Auto Industry Opposes New Import Tariffs

The U.S. auto industry is united in its opposition to the Trump Administration’s proposed steep new import tariffs on cars and parts.

Executives have warned that it could prove detrimental to an industry already encumbered by a downturn economy.

Tariffs could be as high as 25%

Trump has been advocating for a heavy import tariff on foreign-made cars and parts for at least a year. The auto industry, economic advisers, and politicians in Trump’s own party think it’s a terrible idea –politically and economically. And groups representing several industry sectors -from automakers and dealers to parts companies-are escalating their lobbying efforts against the proposed levies, which could reach as high as 25 percent.

Imported vehicles –a national security threat?
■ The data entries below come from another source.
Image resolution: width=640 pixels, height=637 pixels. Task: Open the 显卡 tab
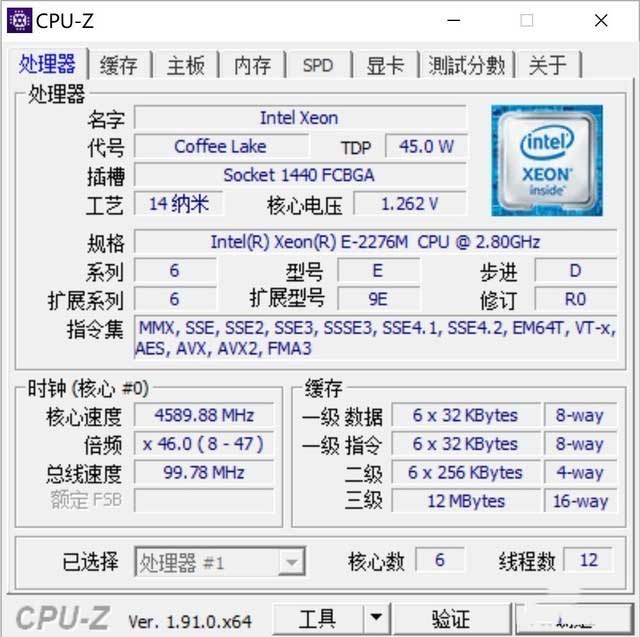tap(385, 65)
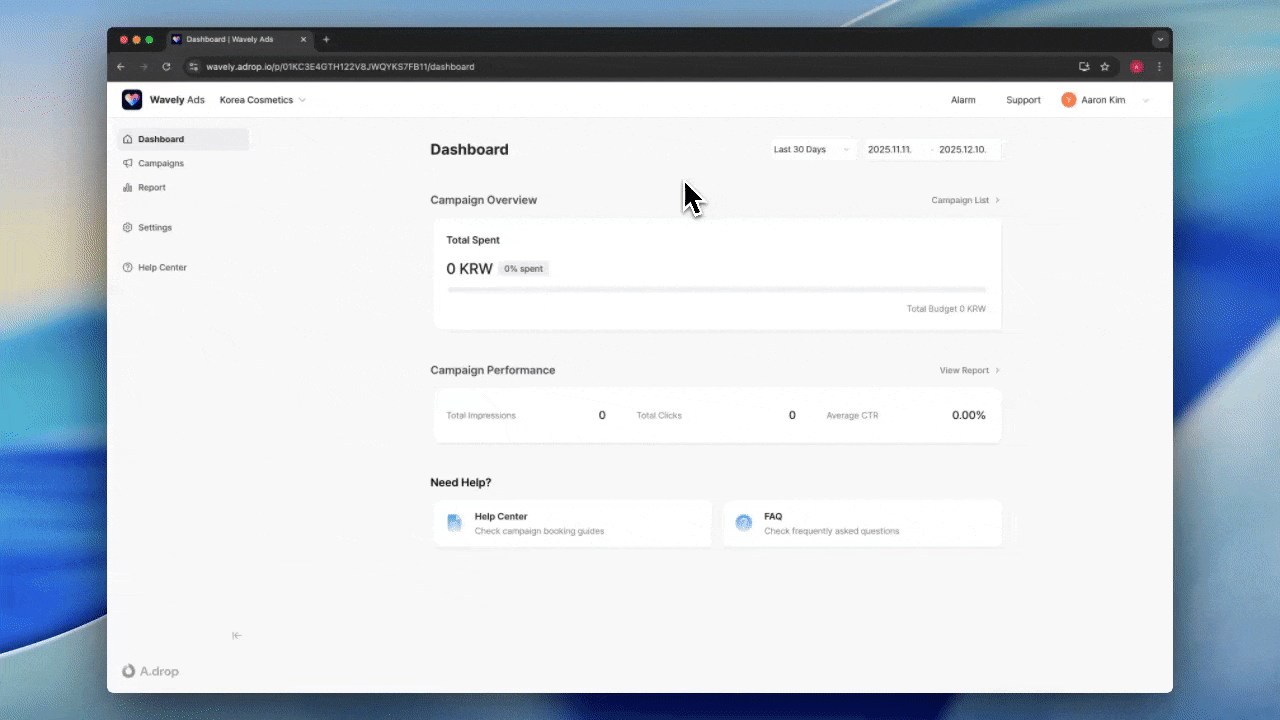Click the browser bookmark star icon

(x=1104, y=66)
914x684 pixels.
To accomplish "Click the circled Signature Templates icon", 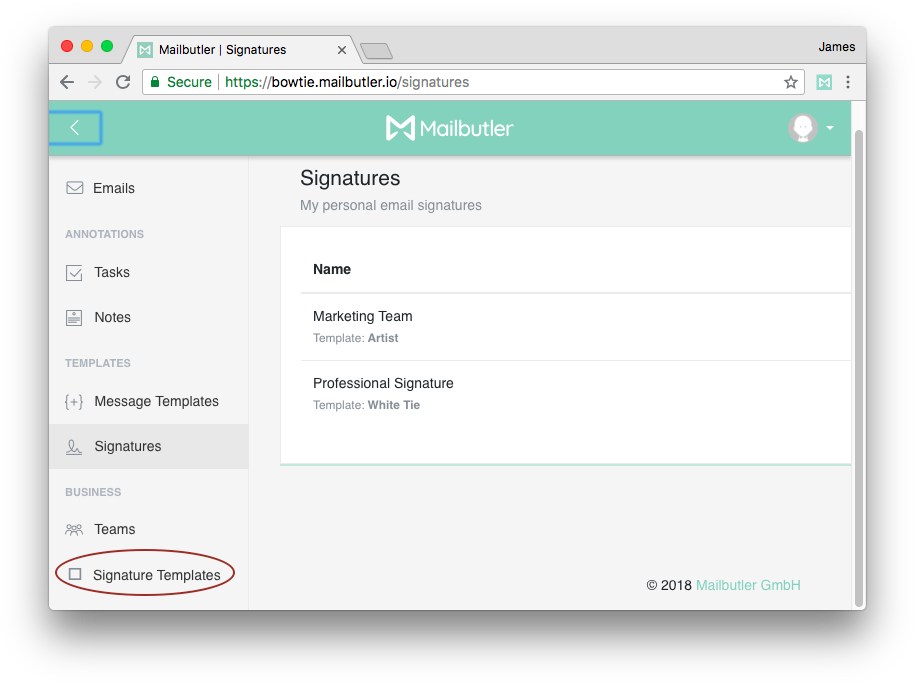I will click(x=74, y=575).
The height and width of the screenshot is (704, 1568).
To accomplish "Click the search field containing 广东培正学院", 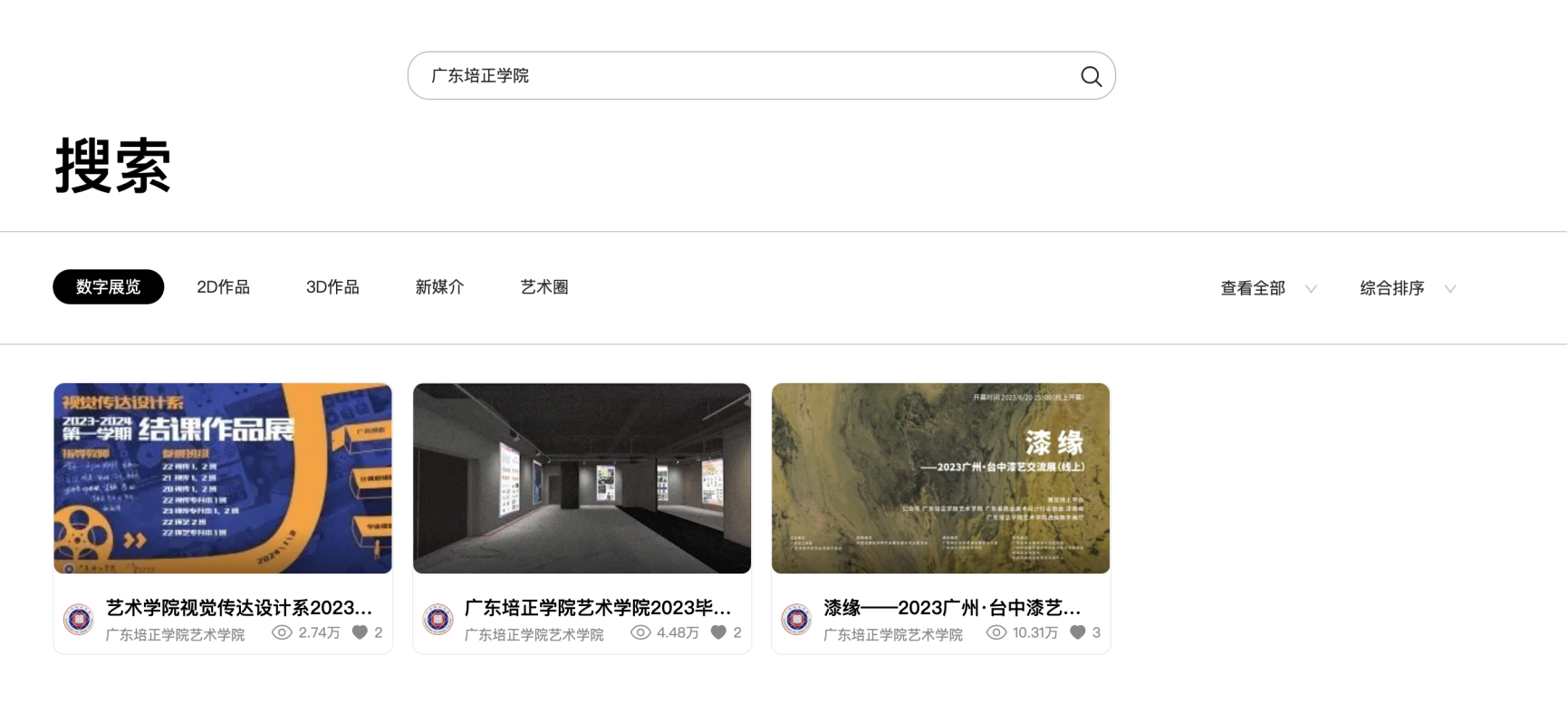I will [x=761, y=75].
The Commerce Department submitted a report in February 2019 of a probe into whether imported light vehicles and parts represent a national security threat. The investigation came under Section 232 of the Trade Expansion Act of 1962 –a law that Trump has already used to impose tariffs on steel and aluminum. As yet the report’s findings have remained unclear. This includes imports of all cars, SUVs, vans, light trucks, and auto parts.

Trade groups fight back

Trade groups are pushing back through organizing ‘fly-ins’ to bring dealers and auto executives to make their case in the Capitol. Economic advisors have warned Trump of the widespread and dire economic and political consequences of imposing these tariffs. It could have long-lasting and far-reaching effects, including raising the costs of buying a car by thousands of dollars.

It will impact everyone involved –the companies that make cars with imported parts, the dealerships who sell the cars, and of course the consumer at the end of the line who will pick up the higher tab.

Tariffs would increase car prices

New vehicles could cost over $4,000 more if there were 25 percent import tariffs, according to a study conducted last year by the Center for Automotive Research. Imported vehicle prices could jump up to $6,875 and U.S.-made car prices could increase by over $2,000. The report also estimated that 700,000 U.S. jobs could be lost.

The automotive sector already hurting

The automotive industry is already experiencing the effects of a slump in new auto sales, rising interest rates, and rising costs from Trump’s steel and aluminum tariffs. It’s been reported these existing tariffs added an average of $400 per car. And it’s also adversely affecting parts suppliers.

If the tariffs were to go into effect it could also cause potential retaliation from the rest of the world, especially from the European Union and Japan. Trump has until May 2019 to decide how to respond to the report and whether to go ahead with this unpopular and economically disastrous move.